INSTRUCTIONS FOR THE TASK
Could you rewrite every line of the listing below as a Markdown table with two columns, "Row" and "Listing line", numbering the rows in order and leaving out the blank lines?

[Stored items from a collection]
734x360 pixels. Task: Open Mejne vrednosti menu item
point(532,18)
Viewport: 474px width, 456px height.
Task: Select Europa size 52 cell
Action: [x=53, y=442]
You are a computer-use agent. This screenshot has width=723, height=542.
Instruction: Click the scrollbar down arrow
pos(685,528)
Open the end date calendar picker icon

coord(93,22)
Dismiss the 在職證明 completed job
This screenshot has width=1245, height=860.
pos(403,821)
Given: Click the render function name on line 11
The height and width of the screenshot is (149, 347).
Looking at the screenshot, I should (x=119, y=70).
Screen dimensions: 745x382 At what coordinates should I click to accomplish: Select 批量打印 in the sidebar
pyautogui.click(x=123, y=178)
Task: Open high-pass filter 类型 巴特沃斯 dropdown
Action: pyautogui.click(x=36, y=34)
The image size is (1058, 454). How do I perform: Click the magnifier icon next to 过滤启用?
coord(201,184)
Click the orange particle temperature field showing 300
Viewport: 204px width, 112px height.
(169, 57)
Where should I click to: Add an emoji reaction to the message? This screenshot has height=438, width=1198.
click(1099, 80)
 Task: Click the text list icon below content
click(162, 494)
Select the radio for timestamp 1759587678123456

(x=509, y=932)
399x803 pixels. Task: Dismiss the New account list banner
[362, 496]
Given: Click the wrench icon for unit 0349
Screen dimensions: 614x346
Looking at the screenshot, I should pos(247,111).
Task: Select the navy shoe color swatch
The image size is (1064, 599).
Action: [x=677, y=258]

ANSWER TO THIS TASK
| Row | Listing line |
|---|---|
| 1 | 734x360 pixels. Task: Open Mejne vrednosti menu item |
| 2 | point(532,18) |
| 3 | Viewport: 474px width, 456px height. |
| 4 | Task: Select Europa size 52 cell |
| 5 | Action: [x=53, y=442] |
| 6 | You are a computer-use agent. This screenshot has width=723, height=542. |
| 7 | Instruction: Click the scrollbar down arrow |
| 8 | pos(685,528) |
| 9 | Open the end date calendar picker icon |
| 10 | coord(93,22) |
| 11 | Dismiss the 在職證明 completed job |
| 12 | This screenshot has width=1245, height=860. |
| 13 | pos(403,821) |
| 14 | Given: Click the render function name on line 11 |
| 15 | The height and width of the screenshot is (149, 347). |
| 16 | Looking at the screenshot, I should (x=119, y=70). |
| 17 | Screen dimensions: 745x382 At what coordinates should I click to accomplish: Select 批量打印 in the sidebar |
| 18 | pyautogui.click(x=123, y=178) |
| 19 | Task: Open high-pass filter 类型 巴特沃斯 dropdown |
| 20 | Action: pyautogui.click(x=36, y=34) |
| 21 | The image size is (1058, 454). How do I perform: Click the magnifier icon next to 过滤启用? |
| 22 | coord(201,184) |
| 23 | Click the orange particle temperature field showing 300 |
| 24 | Viewport: 204px width, 112px height. |
| 25 | (169, 57) |
| 26 | Where should I click to: Add an emoji reaction to the message? This screenshot has height=438, width=1198. |
| 27 | click(1099, 80) |
| 28 |  Task: Click the text list icon below content |
| 29 | click(162, 494) |
| 30 | Select the radio for timestamp 1759587678123456 |
| 31 | (x=509, y=932) |
| 32 | 399x803 pixels. Task: Dismiss the New account list banner |
| 33 | [362, 496] |
| 34 | Given: Click the wrench icon for unit 0349 |
| 35 | Screen dimensions: 614x346 |
| 36 | Looking at the screenshot, I should pos(247,111). |
| 37 | Task: Select the navy shoe color swatch |
| 38 | The image size is (1064, 599). |
| 39 | Action: [x=677, y=258] |